Task description: Below are the entries. Print only the lines starting at the one with "Click the date 2006-11-10 value" and ending at the one with "The image size is (800, 430).", exactly, with no pictures.

Record set:
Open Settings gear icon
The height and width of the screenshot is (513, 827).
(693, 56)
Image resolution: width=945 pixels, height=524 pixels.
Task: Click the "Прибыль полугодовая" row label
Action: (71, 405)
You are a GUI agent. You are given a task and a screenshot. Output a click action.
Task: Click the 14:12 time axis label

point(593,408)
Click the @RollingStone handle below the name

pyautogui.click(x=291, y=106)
...
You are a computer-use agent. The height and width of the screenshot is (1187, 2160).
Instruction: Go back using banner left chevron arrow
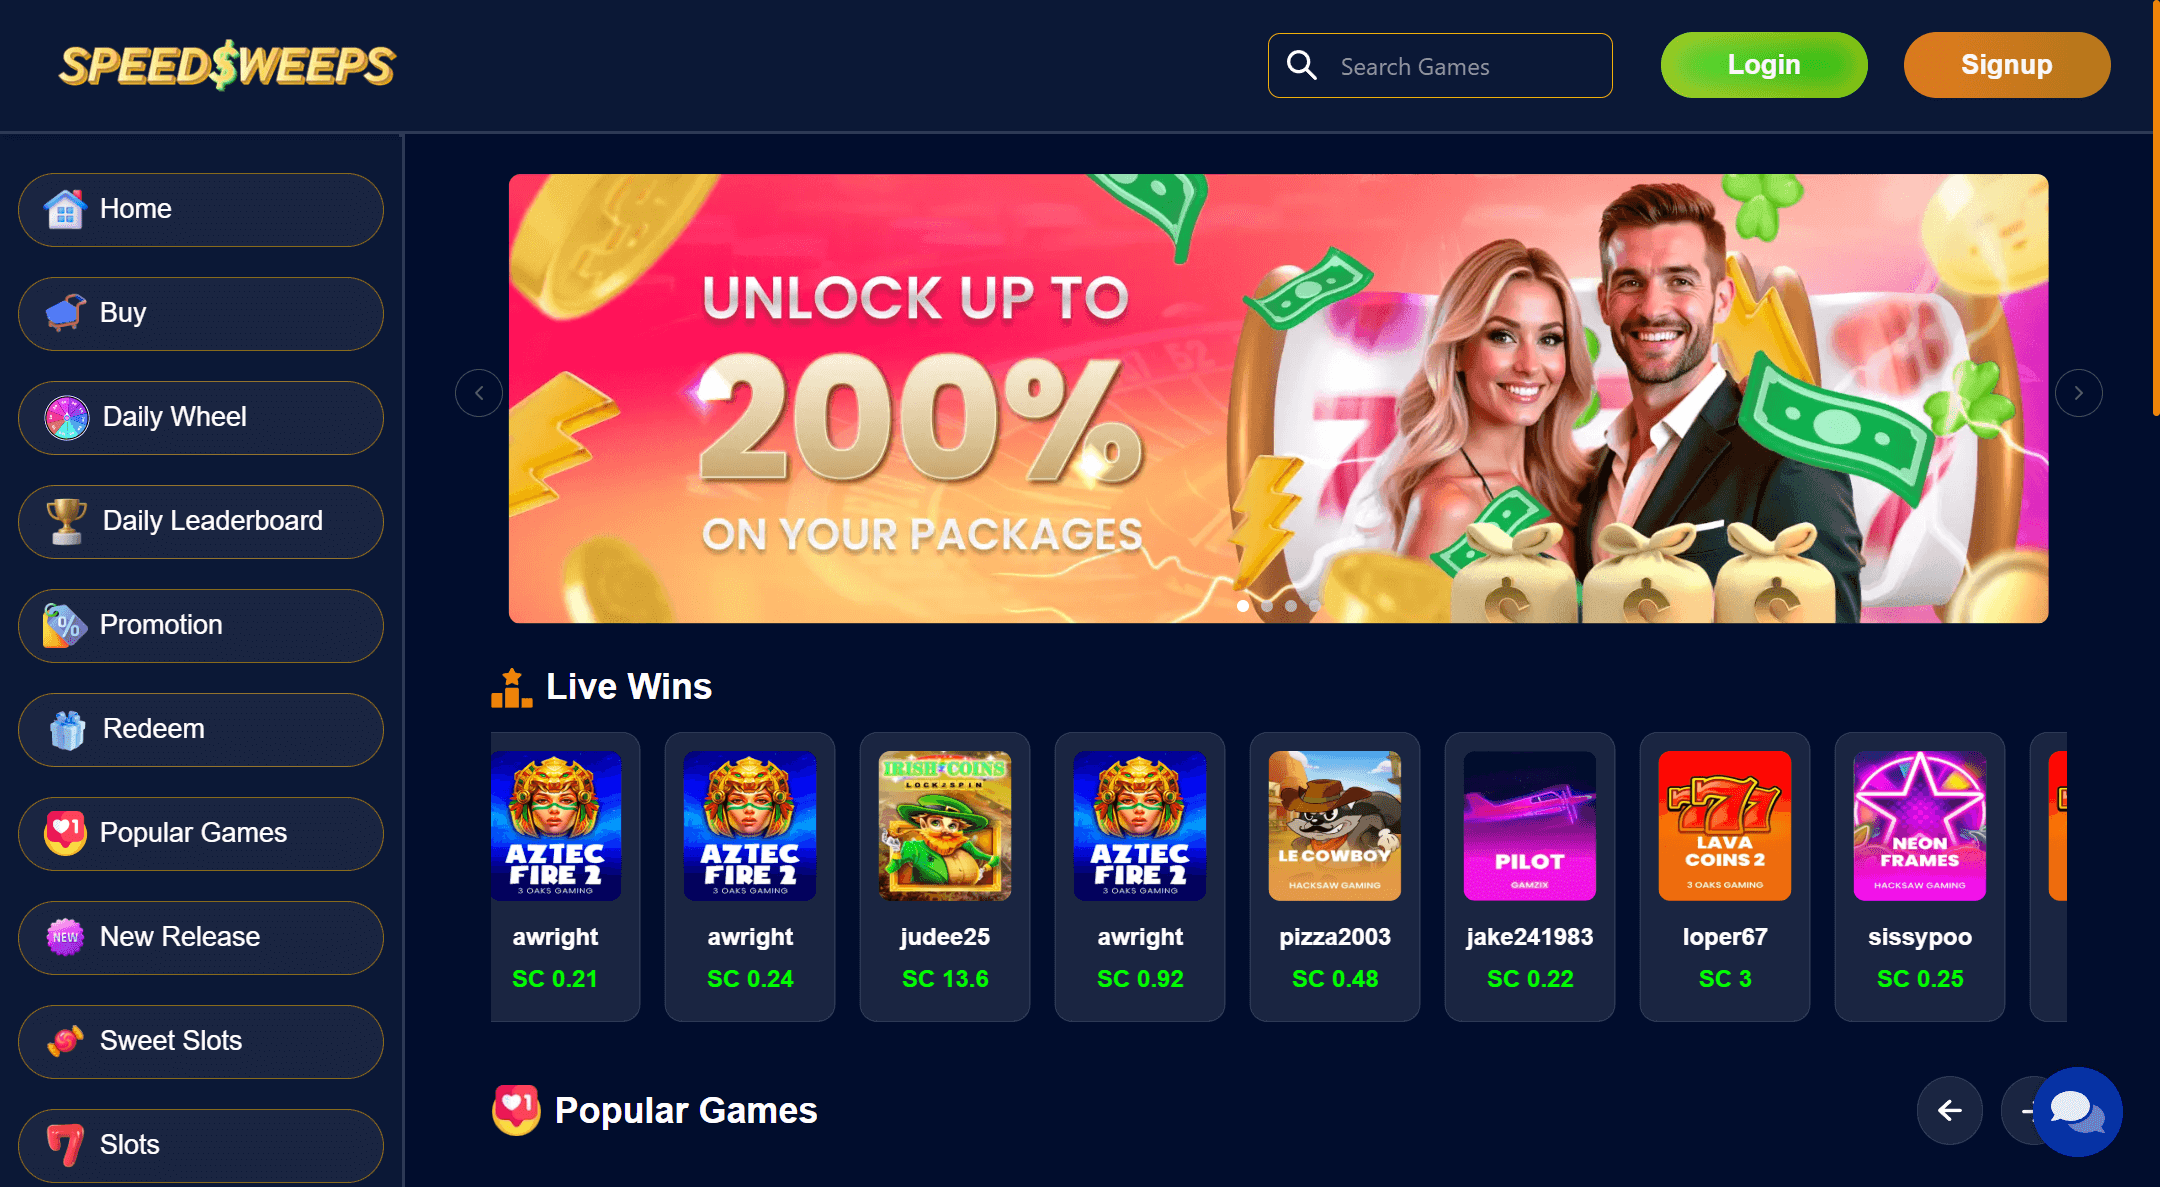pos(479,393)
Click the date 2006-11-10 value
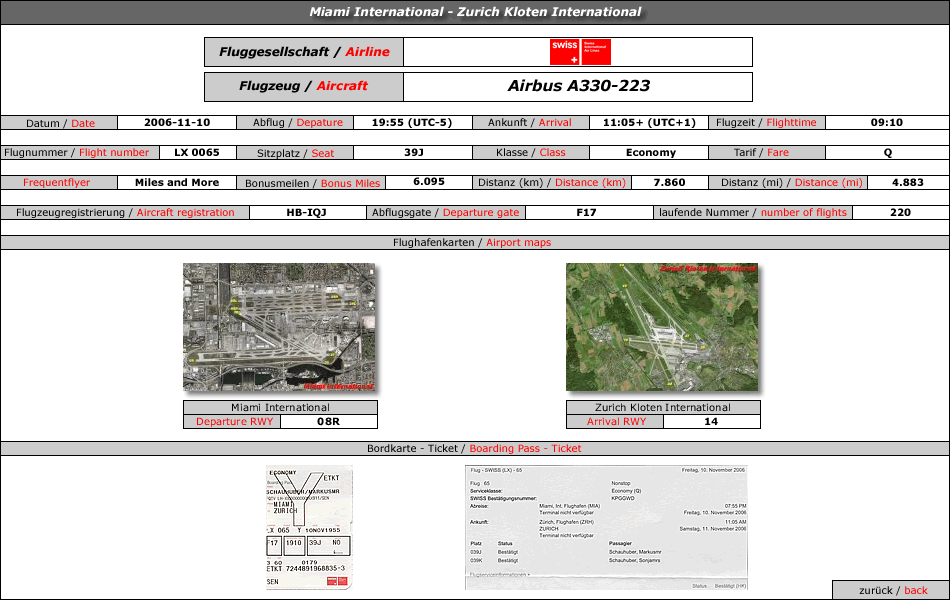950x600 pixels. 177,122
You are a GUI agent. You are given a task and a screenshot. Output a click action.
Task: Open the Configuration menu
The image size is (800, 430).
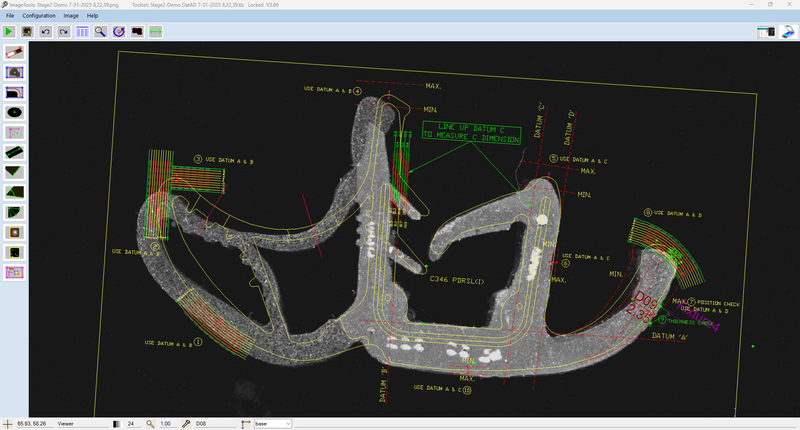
* * *
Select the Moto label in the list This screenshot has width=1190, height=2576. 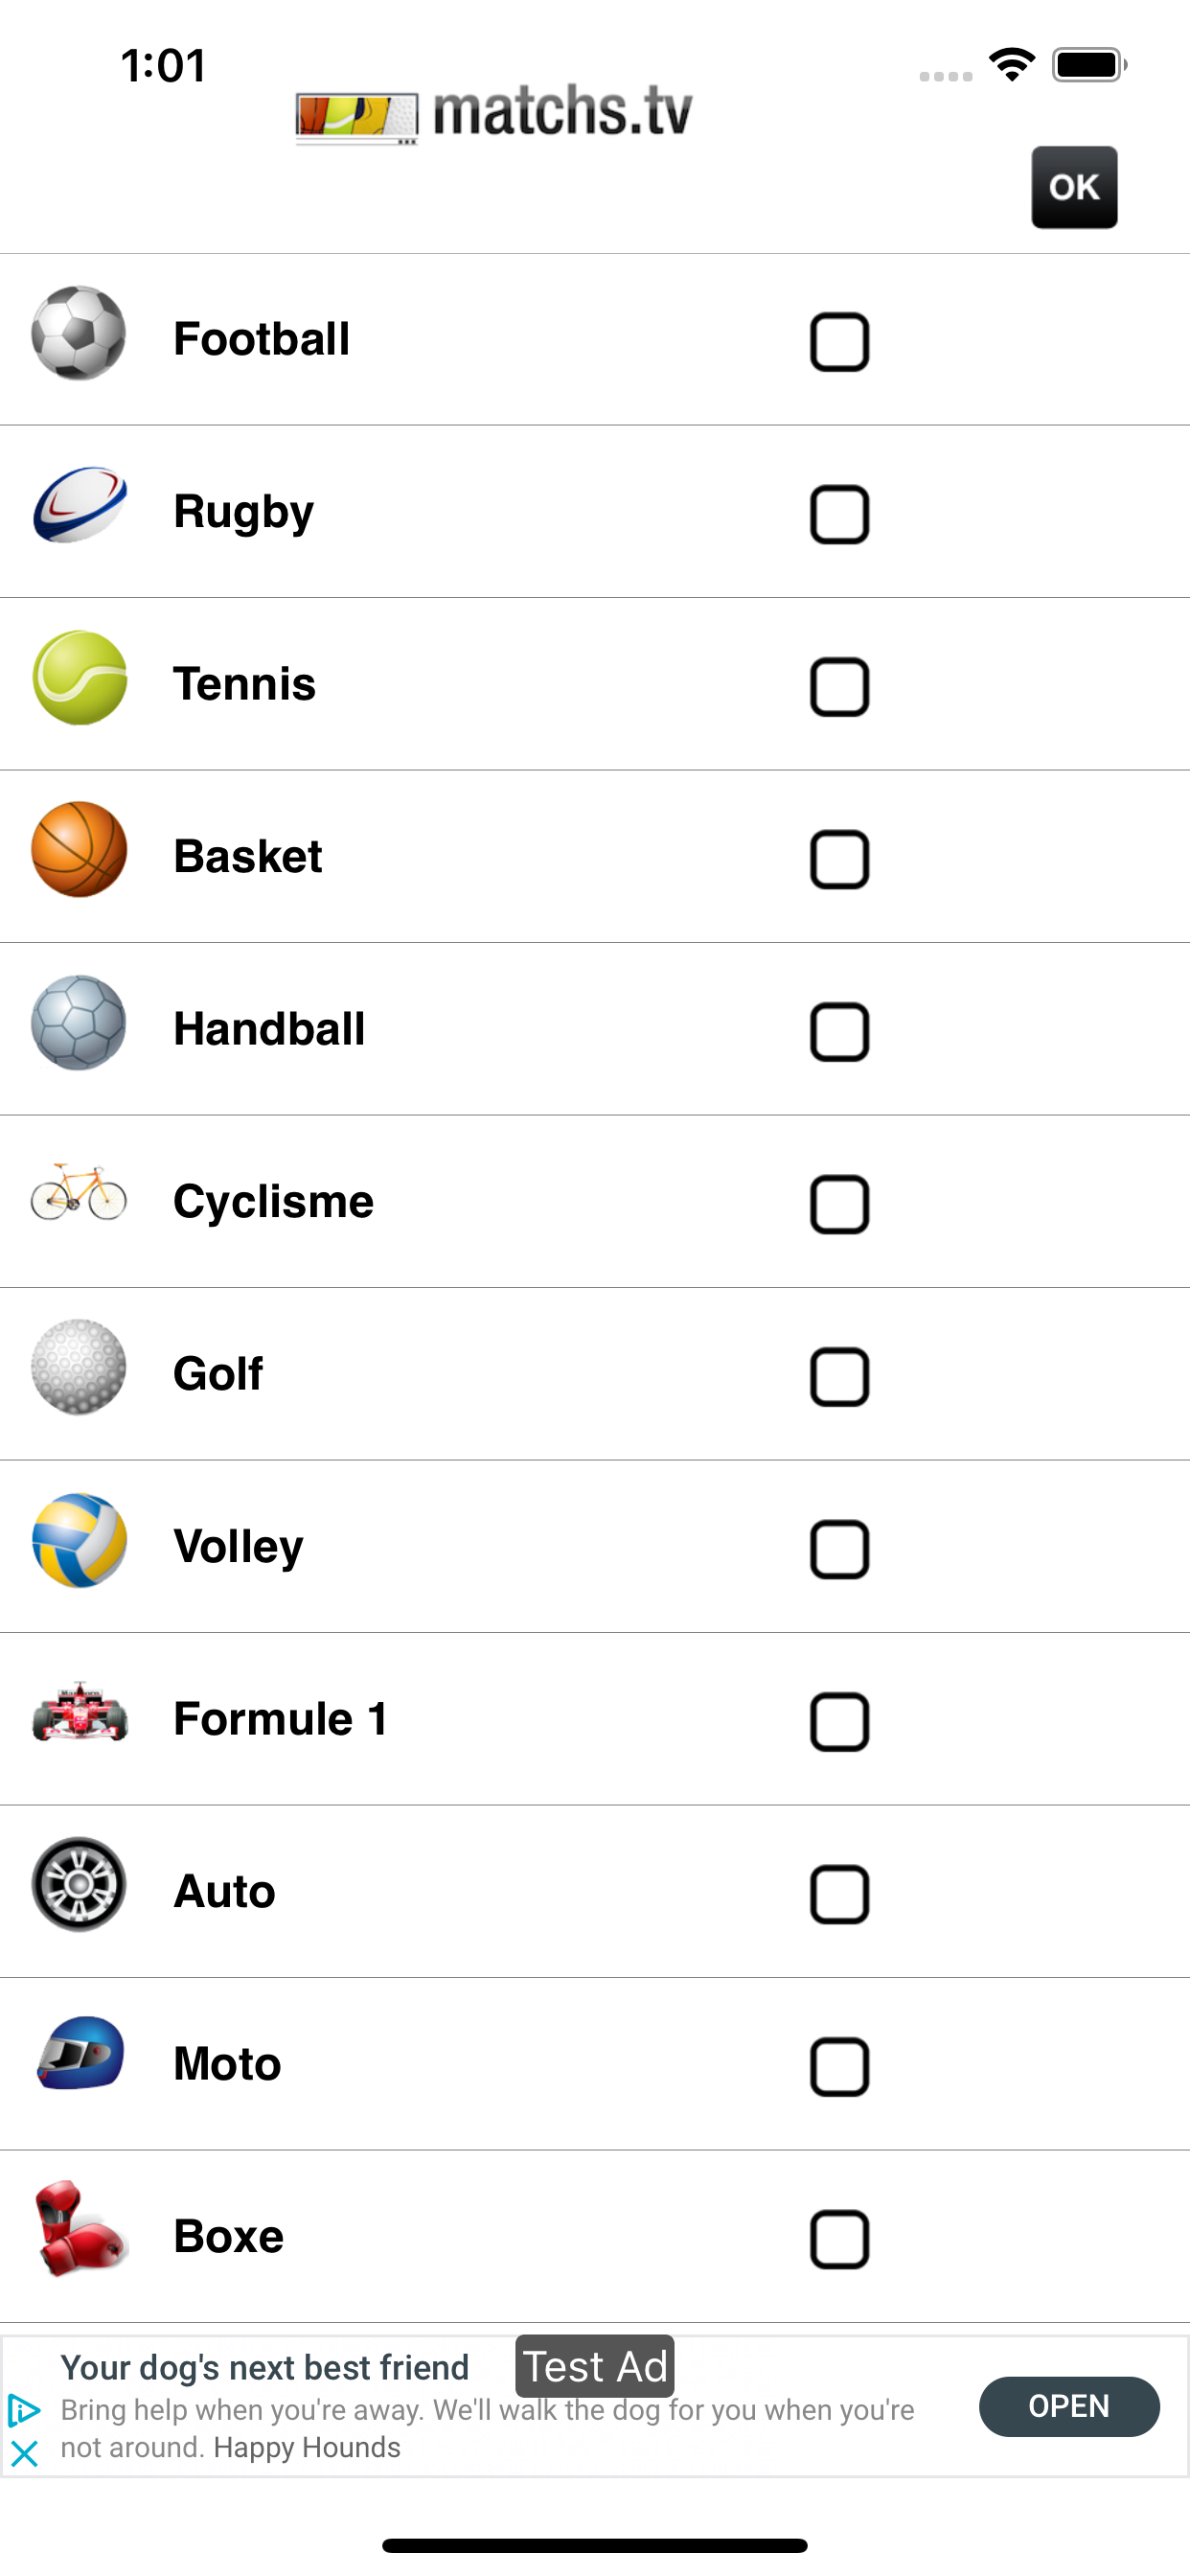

Result of this exercise:
Click the date 2006-11-10 value
950x600 pixels. 177,122
You are a GUI agent. You are given a task and a screenshot. Output a click action.
Task: Open the Configuration menu
The image size is (800, 430).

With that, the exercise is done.